Live blindly. [Trumbull Stickney]
Live blindly and upon the hour. The Lord,
Who was the Future, died full long ago.
Knowledge which is the Past is folly. Go,
Poor child, and be not to thyself abhorred.
Around thine earth sun-winged winds do blow
And planets roll; a meteor draws his sword;
The rainbow breaks his seven-coloured chord
And the long strips of river-silver flow:
Awake! Give thyself to the lovely hours.
Drinking their lips, catch thou the dream in flight
About their fragile hairs' aerial gold.
Thou art divine, thou livest, — as of old
Apollo springing naked to the light,
And all his island shivered into flowers.
Love's Springtide. [Frank Dempster Sherman]
My heart was winter-bound until
I heard you sing;
O voice of Love, hush not, but fill
My life with Spring!
My hopes were homeless things before
I saw your eyes;
O smile of Love, close not the door
To paradise!
My dreams were bitter once, and then
I found them bliss;
O lips of Love, give me again
Your rose to kiss!
Springtide of Love!

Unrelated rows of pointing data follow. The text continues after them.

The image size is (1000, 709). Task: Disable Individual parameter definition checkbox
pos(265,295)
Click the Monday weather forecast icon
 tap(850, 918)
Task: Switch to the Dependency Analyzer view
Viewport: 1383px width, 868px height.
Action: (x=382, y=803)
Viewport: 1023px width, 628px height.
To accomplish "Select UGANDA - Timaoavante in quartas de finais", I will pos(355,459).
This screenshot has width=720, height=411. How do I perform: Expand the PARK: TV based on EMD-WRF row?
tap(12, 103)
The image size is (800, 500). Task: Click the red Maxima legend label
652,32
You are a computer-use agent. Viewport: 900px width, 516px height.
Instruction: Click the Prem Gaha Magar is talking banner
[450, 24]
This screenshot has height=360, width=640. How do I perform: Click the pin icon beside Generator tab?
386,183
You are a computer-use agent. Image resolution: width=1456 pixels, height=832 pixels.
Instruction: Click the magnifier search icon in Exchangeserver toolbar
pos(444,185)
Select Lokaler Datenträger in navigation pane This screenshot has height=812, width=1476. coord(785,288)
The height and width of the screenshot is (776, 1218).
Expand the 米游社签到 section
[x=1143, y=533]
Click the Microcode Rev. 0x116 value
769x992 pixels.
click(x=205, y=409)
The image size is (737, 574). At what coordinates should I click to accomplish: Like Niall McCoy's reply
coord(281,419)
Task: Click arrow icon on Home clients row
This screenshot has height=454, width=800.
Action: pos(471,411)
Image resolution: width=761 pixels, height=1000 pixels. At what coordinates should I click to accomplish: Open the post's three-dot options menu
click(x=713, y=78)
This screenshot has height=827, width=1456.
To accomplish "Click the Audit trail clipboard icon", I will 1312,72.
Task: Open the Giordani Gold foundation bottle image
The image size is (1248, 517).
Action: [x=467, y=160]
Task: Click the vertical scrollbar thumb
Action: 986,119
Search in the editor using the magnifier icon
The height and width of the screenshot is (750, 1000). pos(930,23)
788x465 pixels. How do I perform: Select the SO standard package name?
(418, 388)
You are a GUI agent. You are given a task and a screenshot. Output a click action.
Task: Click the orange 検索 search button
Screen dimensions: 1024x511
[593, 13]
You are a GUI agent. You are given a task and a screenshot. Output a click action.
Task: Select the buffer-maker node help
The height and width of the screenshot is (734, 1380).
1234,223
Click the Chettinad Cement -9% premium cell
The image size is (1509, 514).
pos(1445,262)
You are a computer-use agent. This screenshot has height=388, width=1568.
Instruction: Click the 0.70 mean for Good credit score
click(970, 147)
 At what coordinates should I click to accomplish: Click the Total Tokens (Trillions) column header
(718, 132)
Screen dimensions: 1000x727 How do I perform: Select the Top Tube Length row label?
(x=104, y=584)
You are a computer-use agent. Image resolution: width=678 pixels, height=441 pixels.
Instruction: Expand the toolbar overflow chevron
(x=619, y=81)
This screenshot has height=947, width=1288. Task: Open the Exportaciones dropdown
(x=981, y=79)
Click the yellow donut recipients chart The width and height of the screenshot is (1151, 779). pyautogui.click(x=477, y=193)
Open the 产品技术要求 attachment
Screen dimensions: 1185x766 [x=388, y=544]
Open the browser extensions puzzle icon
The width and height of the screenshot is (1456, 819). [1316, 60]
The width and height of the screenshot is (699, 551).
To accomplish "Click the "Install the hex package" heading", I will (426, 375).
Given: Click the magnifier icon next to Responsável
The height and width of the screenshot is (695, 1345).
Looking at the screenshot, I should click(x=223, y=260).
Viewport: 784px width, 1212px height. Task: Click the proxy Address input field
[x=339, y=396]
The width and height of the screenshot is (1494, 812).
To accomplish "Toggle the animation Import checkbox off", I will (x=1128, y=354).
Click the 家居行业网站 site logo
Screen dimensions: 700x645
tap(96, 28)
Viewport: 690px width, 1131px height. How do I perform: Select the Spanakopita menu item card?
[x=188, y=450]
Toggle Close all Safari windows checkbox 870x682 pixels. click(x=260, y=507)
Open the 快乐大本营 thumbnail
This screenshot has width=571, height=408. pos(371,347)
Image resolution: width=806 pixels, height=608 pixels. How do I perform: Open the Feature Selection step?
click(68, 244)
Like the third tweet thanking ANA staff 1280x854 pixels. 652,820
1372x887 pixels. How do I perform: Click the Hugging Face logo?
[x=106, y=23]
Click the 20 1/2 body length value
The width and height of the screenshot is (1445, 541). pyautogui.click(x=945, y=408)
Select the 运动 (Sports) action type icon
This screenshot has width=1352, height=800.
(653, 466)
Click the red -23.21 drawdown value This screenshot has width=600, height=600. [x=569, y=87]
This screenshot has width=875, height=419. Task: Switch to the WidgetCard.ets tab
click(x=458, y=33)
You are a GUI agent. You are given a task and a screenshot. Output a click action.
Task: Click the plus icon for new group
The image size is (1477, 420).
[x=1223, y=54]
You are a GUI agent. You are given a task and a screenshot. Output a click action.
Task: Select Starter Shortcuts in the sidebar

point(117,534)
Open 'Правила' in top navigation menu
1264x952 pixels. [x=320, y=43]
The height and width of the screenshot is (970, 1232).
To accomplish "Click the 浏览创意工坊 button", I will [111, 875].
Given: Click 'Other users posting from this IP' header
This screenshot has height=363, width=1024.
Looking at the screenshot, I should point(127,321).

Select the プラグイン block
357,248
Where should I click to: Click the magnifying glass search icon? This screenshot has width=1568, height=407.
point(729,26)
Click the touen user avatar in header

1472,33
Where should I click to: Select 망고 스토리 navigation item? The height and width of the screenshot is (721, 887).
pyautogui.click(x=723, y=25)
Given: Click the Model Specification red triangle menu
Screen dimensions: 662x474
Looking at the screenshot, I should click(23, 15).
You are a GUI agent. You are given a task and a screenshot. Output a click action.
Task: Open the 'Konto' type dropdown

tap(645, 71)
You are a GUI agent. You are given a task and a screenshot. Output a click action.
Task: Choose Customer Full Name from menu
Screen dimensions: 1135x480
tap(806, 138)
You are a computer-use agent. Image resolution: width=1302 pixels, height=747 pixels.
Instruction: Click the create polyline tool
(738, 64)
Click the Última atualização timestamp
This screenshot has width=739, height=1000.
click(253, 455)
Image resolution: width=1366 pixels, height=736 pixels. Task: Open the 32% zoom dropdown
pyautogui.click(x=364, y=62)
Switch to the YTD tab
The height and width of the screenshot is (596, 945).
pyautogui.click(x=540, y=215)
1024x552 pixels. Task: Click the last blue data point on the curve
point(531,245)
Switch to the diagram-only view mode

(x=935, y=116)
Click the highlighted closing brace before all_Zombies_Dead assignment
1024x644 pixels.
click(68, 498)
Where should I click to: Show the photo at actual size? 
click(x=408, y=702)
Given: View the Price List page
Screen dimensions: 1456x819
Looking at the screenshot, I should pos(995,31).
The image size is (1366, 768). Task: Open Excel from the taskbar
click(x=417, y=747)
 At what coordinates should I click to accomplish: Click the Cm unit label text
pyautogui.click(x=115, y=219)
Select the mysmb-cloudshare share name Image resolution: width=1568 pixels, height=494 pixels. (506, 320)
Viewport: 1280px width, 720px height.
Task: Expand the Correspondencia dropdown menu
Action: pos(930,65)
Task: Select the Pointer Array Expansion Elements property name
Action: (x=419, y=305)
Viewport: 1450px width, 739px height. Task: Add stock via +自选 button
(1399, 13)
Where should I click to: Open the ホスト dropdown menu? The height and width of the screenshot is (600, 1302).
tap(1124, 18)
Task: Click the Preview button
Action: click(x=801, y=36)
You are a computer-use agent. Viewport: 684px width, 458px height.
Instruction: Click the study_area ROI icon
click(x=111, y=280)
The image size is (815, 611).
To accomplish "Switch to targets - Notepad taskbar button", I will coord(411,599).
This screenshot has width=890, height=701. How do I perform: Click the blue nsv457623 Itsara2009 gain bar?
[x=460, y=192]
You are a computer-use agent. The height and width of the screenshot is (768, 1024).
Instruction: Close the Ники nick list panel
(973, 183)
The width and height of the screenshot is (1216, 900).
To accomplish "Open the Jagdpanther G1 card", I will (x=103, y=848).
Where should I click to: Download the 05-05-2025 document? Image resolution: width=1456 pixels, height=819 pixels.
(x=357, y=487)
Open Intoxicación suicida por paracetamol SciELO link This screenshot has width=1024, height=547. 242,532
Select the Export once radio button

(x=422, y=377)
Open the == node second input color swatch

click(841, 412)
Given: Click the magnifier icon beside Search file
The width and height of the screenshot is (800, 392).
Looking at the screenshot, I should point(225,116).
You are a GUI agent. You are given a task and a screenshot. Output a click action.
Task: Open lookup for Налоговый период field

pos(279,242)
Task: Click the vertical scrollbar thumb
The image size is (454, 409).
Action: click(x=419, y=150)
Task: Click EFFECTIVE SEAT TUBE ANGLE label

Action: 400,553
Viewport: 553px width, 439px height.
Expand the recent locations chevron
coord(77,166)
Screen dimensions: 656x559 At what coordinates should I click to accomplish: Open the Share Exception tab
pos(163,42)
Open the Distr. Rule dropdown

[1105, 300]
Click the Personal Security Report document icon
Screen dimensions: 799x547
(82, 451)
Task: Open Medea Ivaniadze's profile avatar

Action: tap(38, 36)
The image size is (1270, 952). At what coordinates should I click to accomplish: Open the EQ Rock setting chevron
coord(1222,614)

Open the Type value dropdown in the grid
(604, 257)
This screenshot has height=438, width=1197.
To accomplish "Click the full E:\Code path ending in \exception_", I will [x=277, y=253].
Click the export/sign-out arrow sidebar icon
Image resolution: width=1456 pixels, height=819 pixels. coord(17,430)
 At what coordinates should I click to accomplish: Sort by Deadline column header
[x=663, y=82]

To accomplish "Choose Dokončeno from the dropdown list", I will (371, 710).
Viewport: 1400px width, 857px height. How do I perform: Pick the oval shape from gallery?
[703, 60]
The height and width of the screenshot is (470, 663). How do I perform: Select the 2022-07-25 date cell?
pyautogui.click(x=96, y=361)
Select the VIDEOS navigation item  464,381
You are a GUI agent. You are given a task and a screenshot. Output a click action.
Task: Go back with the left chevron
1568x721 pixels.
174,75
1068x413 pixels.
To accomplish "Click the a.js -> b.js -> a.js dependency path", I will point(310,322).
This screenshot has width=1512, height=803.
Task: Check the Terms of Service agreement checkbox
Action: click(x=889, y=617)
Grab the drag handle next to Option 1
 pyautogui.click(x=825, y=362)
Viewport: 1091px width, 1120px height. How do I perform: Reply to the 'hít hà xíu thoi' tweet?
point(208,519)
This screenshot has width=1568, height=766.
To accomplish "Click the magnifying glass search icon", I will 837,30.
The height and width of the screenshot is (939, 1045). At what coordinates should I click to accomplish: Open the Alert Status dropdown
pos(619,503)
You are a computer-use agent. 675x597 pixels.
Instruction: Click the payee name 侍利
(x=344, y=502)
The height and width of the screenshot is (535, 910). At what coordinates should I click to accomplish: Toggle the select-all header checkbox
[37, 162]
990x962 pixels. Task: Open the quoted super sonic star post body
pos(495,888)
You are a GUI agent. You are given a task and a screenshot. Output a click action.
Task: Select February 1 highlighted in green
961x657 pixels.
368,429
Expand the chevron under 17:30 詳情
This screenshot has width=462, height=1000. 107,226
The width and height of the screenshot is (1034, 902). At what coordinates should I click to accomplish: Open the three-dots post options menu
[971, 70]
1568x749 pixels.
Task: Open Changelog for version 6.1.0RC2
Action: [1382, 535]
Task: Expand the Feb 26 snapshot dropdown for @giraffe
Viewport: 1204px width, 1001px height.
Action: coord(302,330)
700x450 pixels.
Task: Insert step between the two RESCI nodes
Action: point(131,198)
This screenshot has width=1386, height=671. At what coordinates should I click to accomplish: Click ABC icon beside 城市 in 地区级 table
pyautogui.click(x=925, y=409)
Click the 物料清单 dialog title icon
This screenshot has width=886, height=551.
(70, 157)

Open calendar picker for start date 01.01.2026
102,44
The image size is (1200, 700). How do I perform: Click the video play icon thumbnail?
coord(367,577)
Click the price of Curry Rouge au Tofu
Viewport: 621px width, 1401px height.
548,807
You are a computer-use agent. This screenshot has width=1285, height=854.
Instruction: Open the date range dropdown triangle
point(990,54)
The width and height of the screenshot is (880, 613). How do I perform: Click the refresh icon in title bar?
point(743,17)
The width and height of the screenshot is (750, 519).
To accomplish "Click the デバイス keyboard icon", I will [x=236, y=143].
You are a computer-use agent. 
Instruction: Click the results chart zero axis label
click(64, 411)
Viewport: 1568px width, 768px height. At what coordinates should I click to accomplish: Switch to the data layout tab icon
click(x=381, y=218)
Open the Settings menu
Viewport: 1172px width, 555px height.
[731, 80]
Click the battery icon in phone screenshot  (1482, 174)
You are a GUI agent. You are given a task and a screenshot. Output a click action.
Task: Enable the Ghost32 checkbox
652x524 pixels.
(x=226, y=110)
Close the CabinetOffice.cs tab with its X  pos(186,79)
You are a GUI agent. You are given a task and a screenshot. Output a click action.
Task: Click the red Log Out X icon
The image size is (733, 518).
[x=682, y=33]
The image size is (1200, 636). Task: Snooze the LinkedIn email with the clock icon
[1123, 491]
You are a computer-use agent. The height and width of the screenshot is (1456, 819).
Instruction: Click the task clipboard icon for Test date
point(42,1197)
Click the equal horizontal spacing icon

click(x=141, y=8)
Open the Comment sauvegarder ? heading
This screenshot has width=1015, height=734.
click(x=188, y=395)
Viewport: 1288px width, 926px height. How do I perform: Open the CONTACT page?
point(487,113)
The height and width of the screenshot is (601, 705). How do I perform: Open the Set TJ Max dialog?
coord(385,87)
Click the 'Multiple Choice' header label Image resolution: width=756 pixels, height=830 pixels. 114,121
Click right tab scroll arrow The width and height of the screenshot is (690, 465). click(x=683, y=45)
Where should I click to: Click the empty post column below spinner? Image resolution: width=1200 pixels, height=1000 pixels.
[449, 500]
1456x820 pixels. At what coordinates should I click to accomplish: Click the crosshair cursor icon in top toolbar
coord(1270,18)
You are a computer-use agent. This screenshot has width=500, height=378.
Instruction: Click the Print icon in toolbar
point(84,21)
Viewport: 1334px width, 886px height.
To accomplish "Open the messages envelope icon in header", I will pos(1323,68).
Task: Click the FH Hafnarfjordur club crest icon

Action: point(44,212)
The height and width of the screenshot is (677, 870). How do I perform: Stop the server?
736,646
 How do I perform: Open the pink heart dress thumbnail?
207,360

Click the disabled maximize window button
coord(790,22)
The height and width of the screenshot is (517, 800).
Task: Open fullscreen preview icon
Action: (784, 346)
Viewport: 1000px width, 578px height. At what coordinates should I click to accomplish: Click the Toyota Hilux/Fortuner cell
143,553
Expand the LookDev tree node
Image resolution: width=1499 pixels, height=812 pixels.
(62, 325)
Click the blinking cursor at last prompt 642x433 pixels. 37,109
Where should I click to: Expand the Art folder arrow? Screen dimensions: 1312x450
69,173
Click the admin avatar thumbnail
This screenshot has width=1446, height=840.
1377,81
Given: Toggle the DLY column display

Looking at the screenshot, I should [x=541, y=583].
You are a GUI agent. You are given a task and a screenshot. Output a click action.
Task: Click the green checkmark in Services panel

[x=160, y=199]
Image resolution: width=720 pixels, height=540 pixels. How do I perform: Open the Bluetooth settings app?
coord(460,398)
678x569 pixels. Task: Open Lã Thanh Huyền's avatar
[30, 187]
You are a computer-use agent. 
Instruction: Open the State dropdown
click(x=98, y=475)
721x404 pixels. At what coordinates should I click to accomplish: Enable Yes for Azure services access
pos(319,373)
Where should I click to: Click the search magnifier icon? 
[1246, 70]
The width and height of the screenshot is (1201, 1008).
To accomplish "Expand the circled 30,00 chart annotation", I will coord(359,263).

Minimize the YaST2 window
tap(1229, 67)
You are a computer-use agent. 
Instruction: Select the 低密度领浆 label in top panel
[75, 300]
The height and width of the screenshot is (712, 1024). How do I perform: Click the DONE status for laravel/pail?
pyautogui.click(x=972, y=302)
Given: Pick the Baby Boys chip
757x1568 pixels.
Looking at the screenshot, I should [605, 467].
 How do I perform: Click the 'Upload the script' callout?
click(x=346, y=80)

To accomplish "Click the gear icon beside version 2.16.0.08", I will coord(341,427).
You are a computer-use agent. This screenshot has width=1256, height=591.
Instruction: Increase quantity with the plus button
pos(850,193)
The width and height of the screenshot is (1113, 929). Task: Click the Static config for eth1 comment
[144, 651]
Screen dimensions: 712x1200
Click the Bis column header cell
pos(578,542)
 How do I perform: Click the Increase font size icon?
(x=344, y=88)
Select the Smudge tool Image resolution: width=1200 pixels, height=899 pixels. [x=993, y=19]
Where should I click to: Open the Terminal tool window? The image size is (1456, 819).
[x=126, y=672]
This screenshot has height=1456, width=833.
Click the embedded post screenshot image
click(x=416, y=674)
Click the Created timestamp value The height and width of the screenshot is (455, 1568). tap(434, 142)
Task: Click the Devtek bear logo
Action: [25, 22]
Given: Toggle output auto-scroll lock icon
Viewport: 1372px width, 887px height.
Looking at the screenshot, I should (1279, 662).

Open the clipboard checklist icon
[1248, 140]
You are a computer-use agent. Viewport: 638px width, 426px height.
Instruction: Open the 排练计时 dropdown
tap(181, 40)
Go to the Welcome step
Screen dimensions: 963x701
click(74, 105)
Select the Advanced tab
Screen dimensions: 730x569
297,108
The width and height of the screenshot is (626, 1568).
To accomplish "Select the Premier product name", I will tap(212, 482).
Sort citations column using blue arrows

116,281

The secret sweet
Is ours alone;
O heart of Love, at last you beat
Against my own!
Wanderers. [George Sylvester Viereck]
Sweet is the highroad when the skylarks call,
When we and Love go rambling through the land.
But shall we still walk gayly, hand in hand,
At the road's turning and the twilight's fall?
Then darkness shall divide us like a wall,
And uncouth evil nightbirds flap their wings;
The solitude of all created things
Will creep upon us shuddering like a pall.
This is the knowledge I have wrung from pain:
We, yea, all lovers, are not one, but twain,
Each by strange wisps to strange abysses drawn;
But through the black immensity of night
Love's little lantern, like a glowworm's, bright,
May lead our steps to some stupendous dawn.